Gut-Brain axis and gut health
The bidirectional communication mechanism between the GI tract and the central nervous system is known as the “gut-brain axis,” and it is crucial in modulating neuronal, immunological, and hormonal signals. Using visceral messages, this intricate system enables the gut to influence the brain. In order to send signals to the brain, these visceral messages produced by the host or gut bacteria interact with the enteric nervous system. In response, signals from the brain influence the gut functions (motor, sensory, and secretory modalities) and immune function. This dual relationship between the gut and the brain affects local pathological processes in addition to the gut’s physiology.
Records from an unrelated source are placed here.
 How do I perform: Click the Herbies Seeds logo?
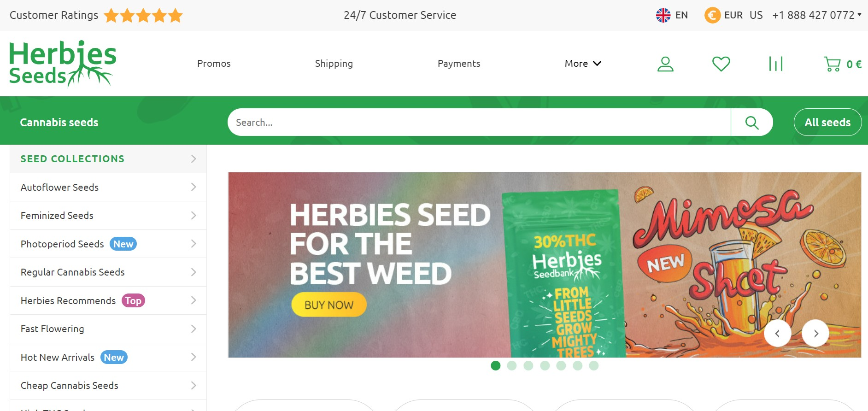[63, 64]
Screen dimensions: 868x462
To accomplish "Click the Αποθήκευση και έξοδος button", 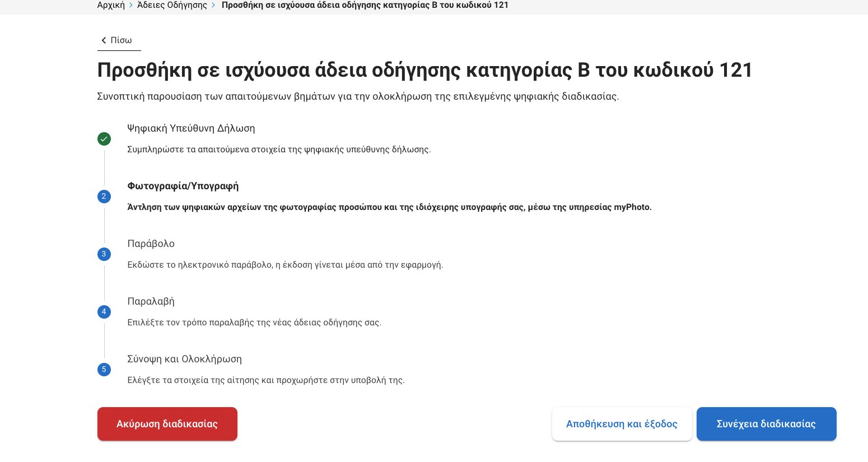I will pyautogui.click(x=622, y=424).
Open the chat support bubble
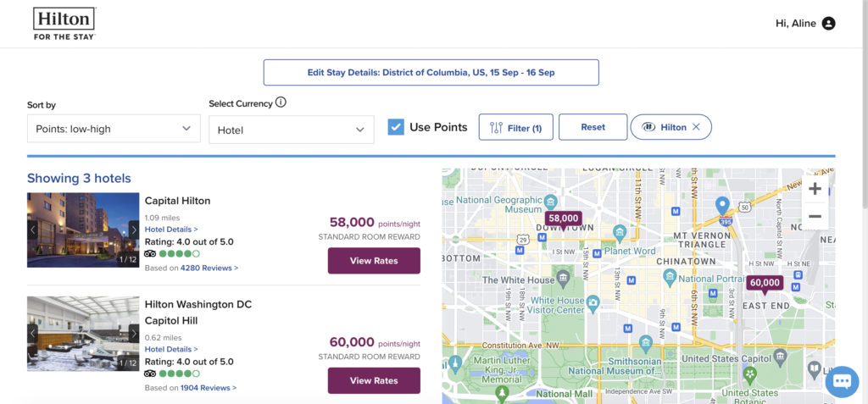868x404 pixels. (x=842, y=381)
Additionally, it causes leucocytes to discharge cytokines from the gut into circulation. Cytokines also cause the central nervous system to become active. The chicken gut microorganisms also stimulate the central nervous system by producing neurotransmitters. The hypothalamic-pituitary-adrenal (HPA) axis is stimulated by all these gastrointestinal events, raising serum corticosterone levels. In order to adjust inflammation, corticosterone regulates heterophile migration into the GI inflammatory site. Additionally, because the HPA axis is activated, chickens exhibit sick behaviour as a result of increased cortisol output.
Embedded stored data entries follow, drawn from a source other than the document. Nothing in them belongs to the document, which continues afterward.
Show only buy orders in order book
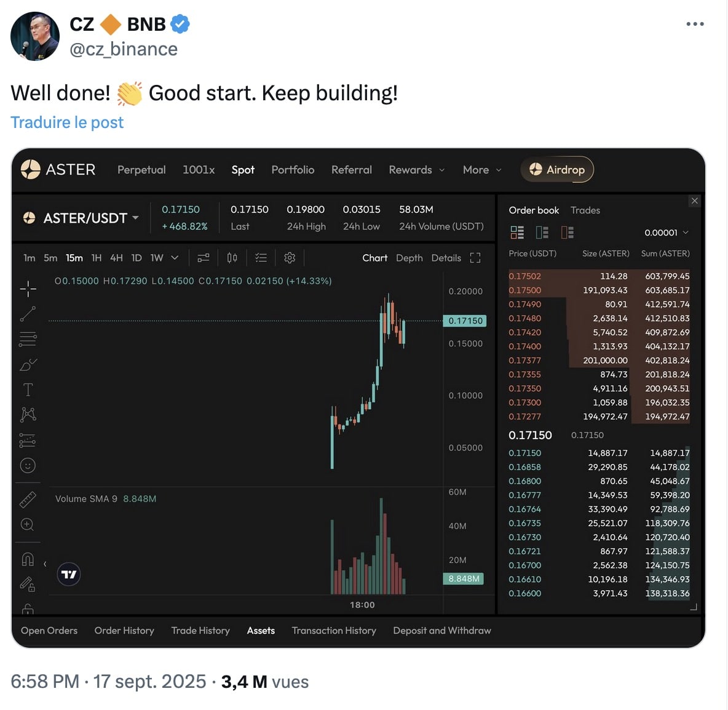 [542, 233]
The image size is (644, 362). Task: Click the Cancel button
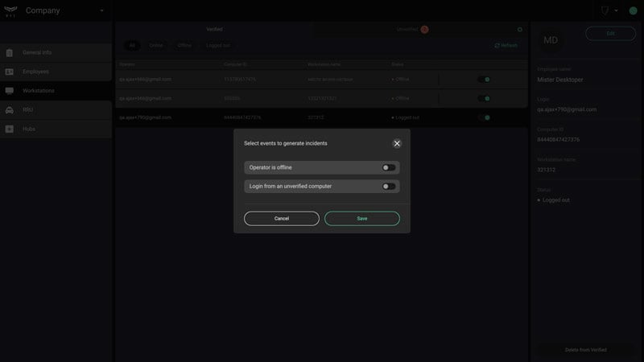click(281, 218)
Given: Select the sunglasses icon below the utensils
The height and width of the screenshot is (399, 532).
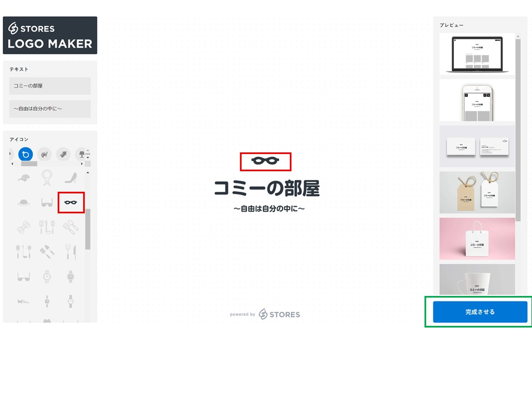Looking at the screenshot, I should click(x=23, y=277).
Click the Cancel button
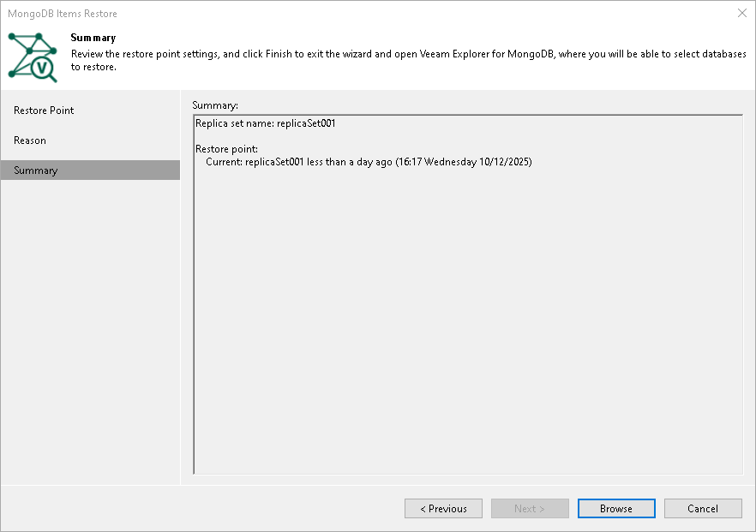 [x=703, y=508]
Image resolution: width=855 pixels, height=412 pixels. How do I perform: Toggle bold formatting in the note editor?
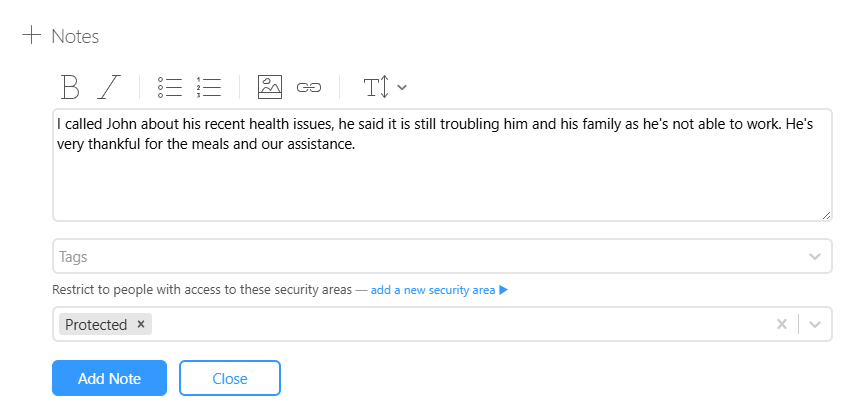70,87
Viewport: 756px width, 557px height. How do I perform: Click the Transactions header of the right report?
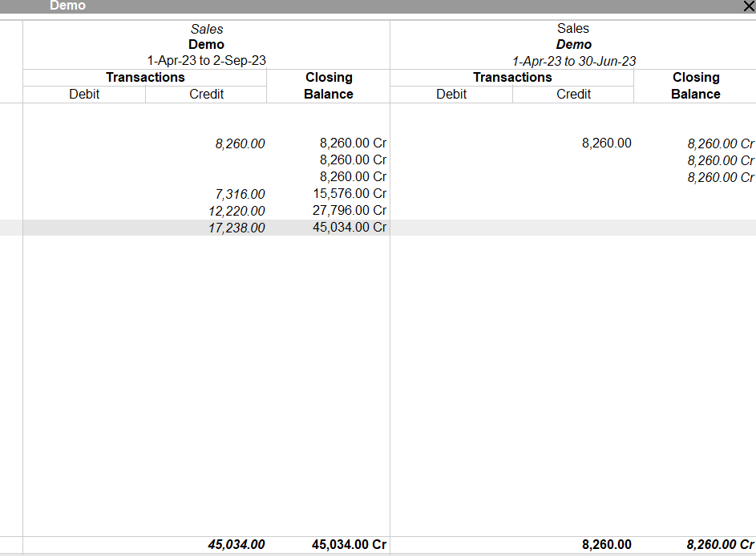coord(512,77)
No doubt, our understanding of the microbiome has completely changed because of this fusion of microbiology and neurology. The microorganisms that live in various niches in host organisms, including the digestive system, serve and have a significant impact on many critical physiological processes. Thus, the discovery that the gut microbiome functions as a sort of “microbial organ” has significant ramifications for numerous biological disciplines. Growing poultry research is being done on the impact of the microbiome on host physiology, particularly in light of the development of new-generation molecular tools that are revolutionizing the discipline of microbiology.
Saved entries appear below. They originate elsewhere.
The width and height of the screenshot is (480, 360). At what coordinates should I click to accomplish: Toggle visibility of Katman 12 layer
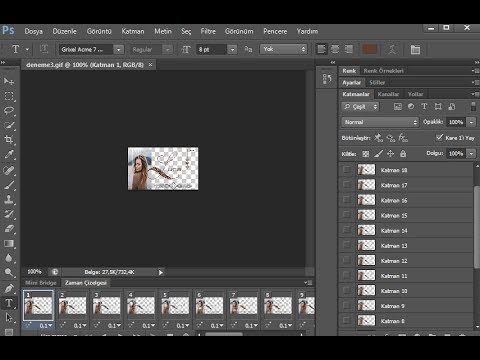point(347,260)
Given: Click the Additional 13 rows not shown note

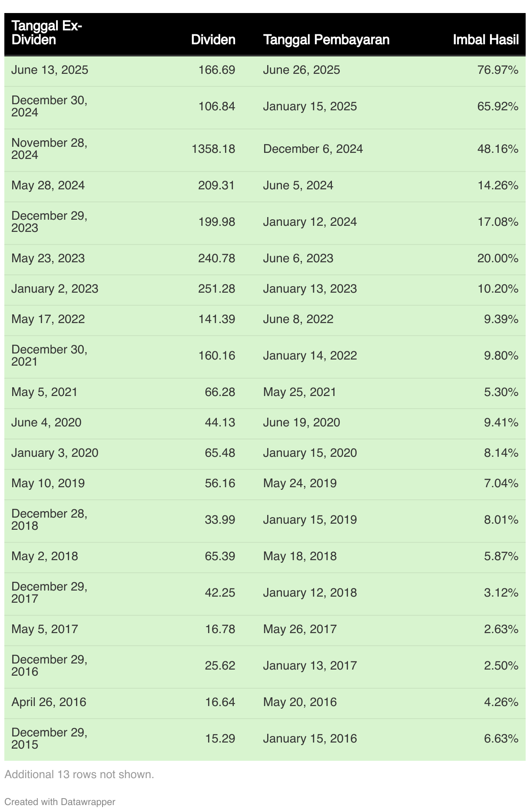Looking at the screenshot, I should [x=80, y=774].
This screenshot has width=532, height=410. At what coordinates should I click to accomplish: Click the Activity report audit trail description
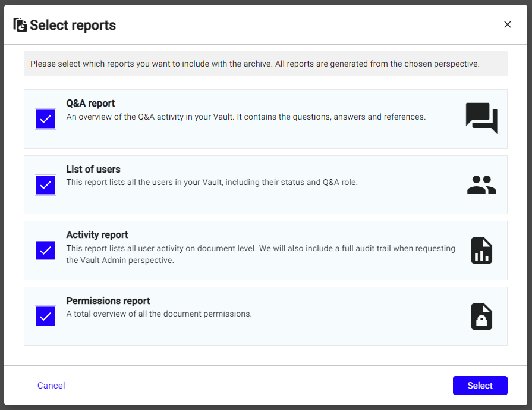pyautogui.click(x=260, y=254)
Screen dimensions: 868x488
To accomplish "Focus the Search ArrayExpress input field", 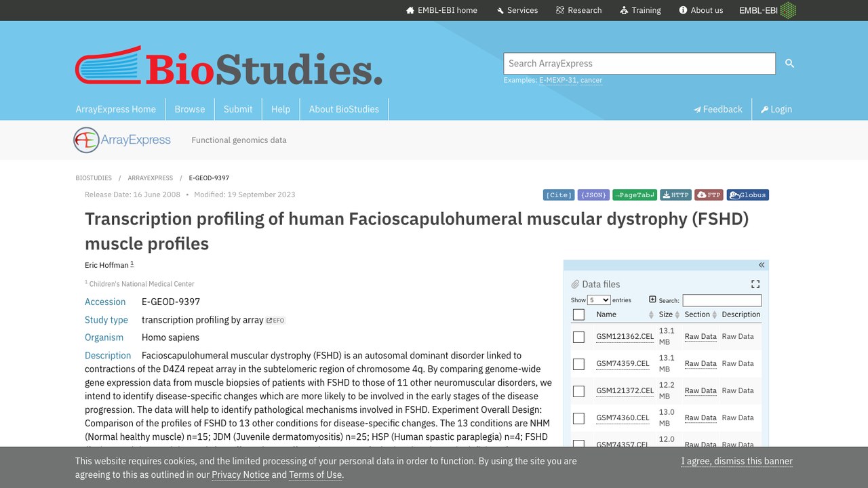I will point(639,63).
A deeper understanding of gut and gut health is vital for the profitable chicken industry. Gut health is a very broad subject, which involves gut anatomy and physiology, microbiota, immune function, and nutrition. All these different approaches work in an interdependent manner for optimum gut functioning while protecting the gut health of chickens. The intestinal microbiome acts as a signalling hub that connects environmental factors like nutrition with genetic and immunological signals, and it affects the host’s metabolism, immunity, and reaction to infection. Therefore, understanding the interplay between the microbiota and the host is crucial because it establishes the foundation for a healthy gut.